Life on Mars


Life on Mars (2018) 라이프 온 마스
Directed by Lee Jung-hyo, starring Jung Kyung-ho as Han Tae-joo, Go Ah-sung as Yoon Na-young, Park Sung-woong as Kang Dong-chul, Ro Jong-hyun as Jo Nam-sik and Oh Dae-hwan as Lee Yong-ki.

Watched 14 - 18 July 2024 — 16 episodes (DRAMACOOL)

*Finished this time-travel story (based on the British TV-series of the same name) yesterday, and I'm glad it manages to maintain the steady pace throughout. I totally enjoyed it. It's compelling, suspenseful, heartwarming, and funny. Strength of the show is the relationships between the main characters. 
*Jung Kyung-ho gives an excellent performance as Han Tae-joo. I love his looks (more in the past than in the present timeline) and the way he fits a suit, and his white sneakers with the suit trousers. I like the change Tae-joo goes through and how he learns to trust people.
*Love Han Tae-joo and Yoon Na-young together. Their budding romance is subtle but sweet, and Na-young is a great female character. From coffeemaker to volunteering for various dangerous tasks is quite a leap, and I love how Na-young's colleagues finally value her as a worthy addition to their team.
*The bromance between Tae-joo and Dong-chul is so great and heartwarming. Park Sung-woong as Kang Dong-chul is perfect in his role as the team's captain. He's very loyal and I love how he sticks up for his team.
*At first I didn't like Oh Dae-hwan as Lee Yong-ki at all. He's lazy and sexist, but fortunately he came around and also got on good terms with Tae-joo.
*The episode with the hostages is probably the best of the 16 episodes. It's tense and heartbreaking, played to perfection by the lead ánd supporting cast, and it also has something important and meaningful to say about society.
*ENDING SPOILER AHEAD: The time-travel aspect left viewers (including me) a bit confused and I read various interpretations of the ending online.
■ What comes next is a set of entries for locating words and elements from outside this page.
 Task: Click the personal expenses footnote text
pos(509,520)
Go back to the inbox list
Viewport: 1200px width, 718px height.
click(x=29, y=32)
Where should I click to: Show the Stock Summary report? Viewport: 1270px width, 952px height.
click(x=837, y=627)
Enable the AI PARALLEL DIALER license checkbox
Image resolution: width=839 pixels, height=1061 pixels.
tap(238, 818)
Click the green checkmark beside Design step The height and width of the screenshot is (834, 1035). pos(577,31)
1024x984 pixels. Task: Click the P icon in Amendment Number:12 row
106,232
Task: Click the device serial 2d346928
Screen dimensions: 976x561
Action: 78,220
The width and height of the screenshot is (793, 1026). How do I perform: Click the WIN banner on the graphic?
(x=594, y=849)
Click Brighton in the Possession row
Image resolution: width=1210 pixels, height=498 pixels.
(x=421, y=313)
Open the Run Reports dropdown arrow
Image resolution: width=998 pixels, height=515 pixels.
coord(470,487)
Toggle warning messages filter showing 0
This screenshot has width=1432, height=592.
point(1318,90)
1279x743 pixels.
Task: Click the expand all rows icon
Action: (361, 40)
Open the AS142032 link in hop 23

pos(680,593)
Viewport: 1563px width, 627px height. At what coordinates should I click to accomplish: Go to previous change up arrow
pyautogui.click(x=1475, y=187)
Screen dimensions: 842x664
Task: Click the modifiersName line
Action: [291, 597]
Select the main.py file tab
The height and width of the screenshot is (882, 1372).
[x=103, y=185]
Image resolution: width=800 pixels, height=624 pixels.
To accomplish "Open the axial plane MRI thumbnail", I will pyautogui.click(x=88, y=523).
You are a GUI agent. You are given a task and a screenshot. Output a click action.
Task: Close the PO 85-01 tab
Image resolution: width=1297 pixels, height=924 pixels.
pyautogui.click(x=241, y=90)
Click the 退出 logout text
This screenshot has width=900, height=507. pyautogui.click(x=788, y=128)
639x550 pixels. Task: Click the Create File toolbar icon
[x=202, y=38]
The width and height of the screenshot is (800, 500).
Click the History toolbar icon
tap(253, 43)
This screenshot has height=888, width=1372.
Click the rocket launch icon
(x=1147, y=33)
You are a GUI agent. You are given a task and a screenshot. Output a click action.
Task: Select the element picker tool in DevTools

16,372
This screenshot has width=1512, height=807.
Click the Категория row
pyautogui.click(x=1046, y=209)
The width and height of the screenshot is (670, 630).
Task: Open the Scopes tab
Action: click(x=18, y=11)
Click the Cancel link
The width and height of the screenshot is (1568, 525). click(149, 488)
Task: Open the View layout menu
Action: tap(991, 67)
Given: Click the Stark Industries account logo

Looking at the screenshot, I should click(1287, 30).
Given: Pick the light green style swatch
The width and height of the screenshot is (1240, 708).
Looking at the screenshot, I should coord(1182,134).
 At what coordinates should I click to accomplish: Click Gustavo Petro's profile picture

So let me gather my thoughts here. The main consensus is this interpretation: after Tae-joo is shot in the head and run over by a car, he falls into a coma (2018 timeline). Then he travels back to 1988 in his subconscious state/coma dream. He wakes up from the coma into reality in 2018, deals with his unfinished business (solves the serial killer case), suffers from depression, and jumps off a building. He then either dies or falls into a coma again. We see him back in 1988, in the afterlife (in case of his death) or in a subconscious state (in case of a coma). A lot of viewers don't like the suicide plot point so they go with the interpretation where Tae-joo stays in a coma in 2018 and doesn't wake up, but in the 2018 timeline he resolves his unfinished business in a comatose state. Then he goes back to 1988. I also read another interpretation where Tae-joo already died from the headshot wound and the car accident, and everything after that happens in the afterlife. I'll go with the main consensus so the first interpretation. But it's still confusing and I'm not sure whether everything adds up. What I make of it is that after Tae-joo's return to 1988, he's dead himself (by suicide) and we see him and his friends in the afterlife. (He couldn't save his team from the vicious gang; the victorious fight scene with the gang, where he and his friends all live, happens in an imaginative world.) The happy last moment in the car is basically a car with dead cops, lol. In any case, dead or alive, it's nice to see the team reunited and to see them overjoyed to be together again. 
*I did like the fact that Tae-joo looked into the cold case of his fellow team members (being killed by the gang) before he got in the accident (and before he knew them), thus feeding his brain and subconscious with details of the team. Maybe that's why his coma dream was about them.
*I like time-travel stories a lot and the idea that you can alter the past and therefore make a change in the future. Here I like the concept of the coma dream (never encountered that before in a time-travel plot) but I would have preferred it if Tae-joo could have prevented the kid (in the 1988 timeline) from becoming a serial killer in 2018. To my knowledge, the only thing (regarding the serial killer case) Tae-joo gained from having spent time in the past is knowing the identity of the serial killer's accomplice and catching him in 2018. Still, travelling to the past did fill in the blanks in his childhood memories (the death of his father) and made him overcome his childhood trauma. 
*With Tae-joo being confused whether he's in a dream or in the real world, Doctor Jang tells him: "The place you can live with a smile … is your reality."
*No doubt 1988 is Tae-joo's happy place. He gets to spend time with his favourite people (his new-found family), we see him smile, and he isn't lonely anymore. I liked a comment from an online reviewer. He/she says it's like Tae-joo is telling us, with his choice of going back to 1988, how we viewers should feel about the ending. Instead of trying to make sense of what's real or not, maybe we should just accept that Tae-joo is in his happy place, and because we love him, we should be happy for him.